BACK PAY

Most claimants who are approved for Social Security disability benefits also receive back pay--paid in a lump sum--in addition to their monthly benefits.  Back pay depends on 2 things:
  1.  date of the application for benefits and
  2. date the disability began
 You are permitted to collect retroactive benefits that you qualified for prior to filing your application.  You can collect benefits back to the date you became disabled.  However, the regulations limit these retroactive benefits to 12 months prior to the application date, even if you actually became disabled years earlier.  You are also entitled to add the 5 month waiting period, for a total maximum retroactive payment of 17 months.

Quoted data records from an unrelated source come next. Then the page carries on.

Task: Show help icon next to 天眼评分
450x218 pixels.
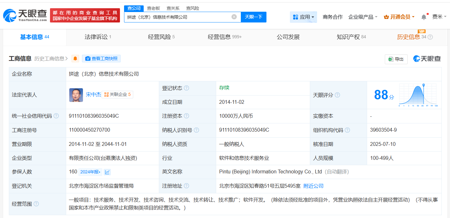Action: click(x=337, y=95)
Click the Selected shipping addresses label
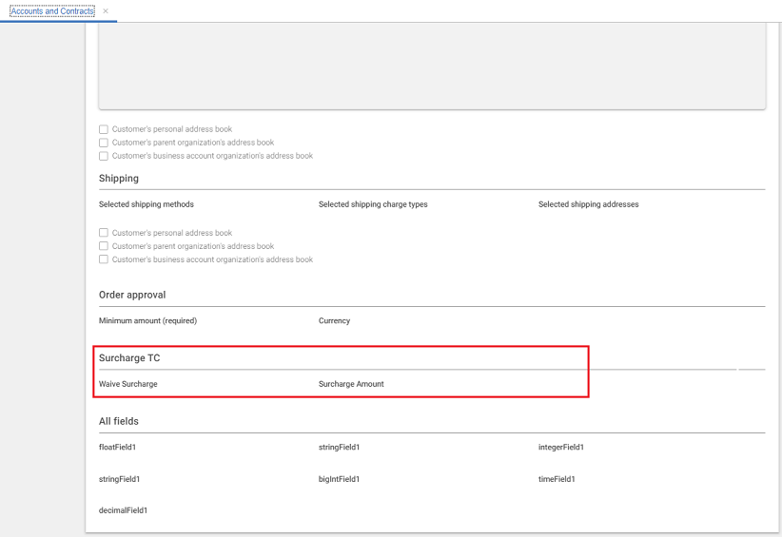782x537 pixels. pyautogui.click(x=588, y=204)
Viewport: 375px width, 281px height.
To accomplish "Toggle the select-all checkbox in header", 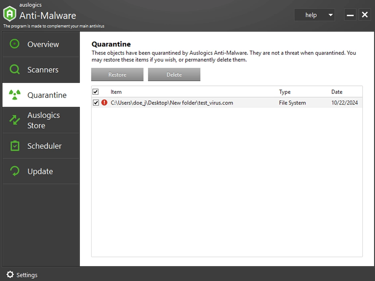I will [x=96, y=92].
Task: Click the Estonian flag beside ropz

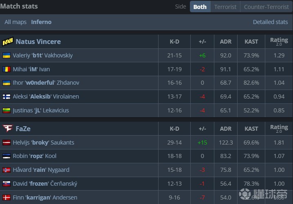Action: pos(7,156)
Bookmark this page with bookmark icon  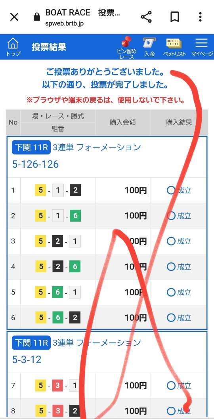174,17
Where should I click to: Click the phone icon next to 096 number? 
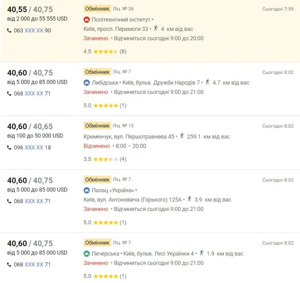[9, 148]
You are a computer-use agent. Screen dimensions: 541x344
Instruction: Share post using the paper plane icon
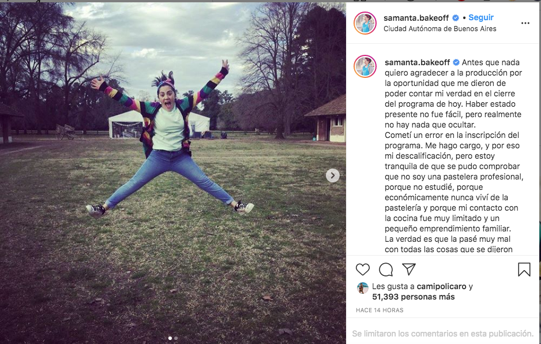tap(409, 270)
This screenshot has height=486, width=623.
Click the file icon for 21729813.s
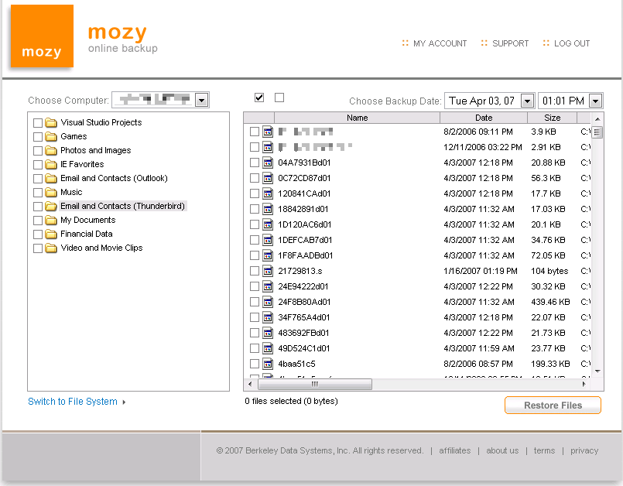pyautogui.click(x=268, y=271)
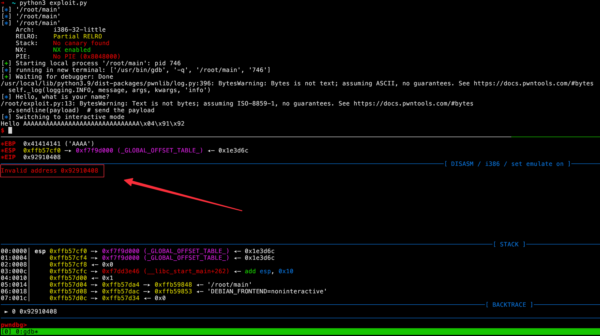Click the EBP register's changed-value asterisk

tap(2, 144)
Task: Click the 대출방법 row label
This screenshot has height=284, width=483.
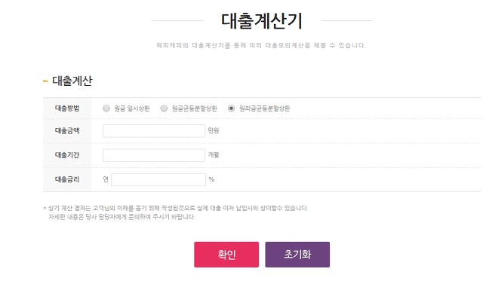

Back payments are different.  Back payments allow you to recover one month of benefits for each month after you filed your application, up to the month Social Security finally pays your benefit.  Back payments are in addition to retroactive benefits and there is no limit on how many months of back pay you could receive.  For example, if you filed your application August 1 2012 but Social Security's decision making and payment processing did not occur until October of 20154, you would be entitled to an additional back pay amount equaling 16 months of benefits.  Retroactive benefits and back pay would be issued in a lump sum.

A vital point in recovering retroactive benefits is the established onset date (EOD)--the date you first became disabled under Social Security's rules.  The EOD must be established by objective medical evidence.  One of the duties of your representative is to ensure that you get the earliest EOD possible, thus collect the maximum amount of retroactive benefit to which you are entitled.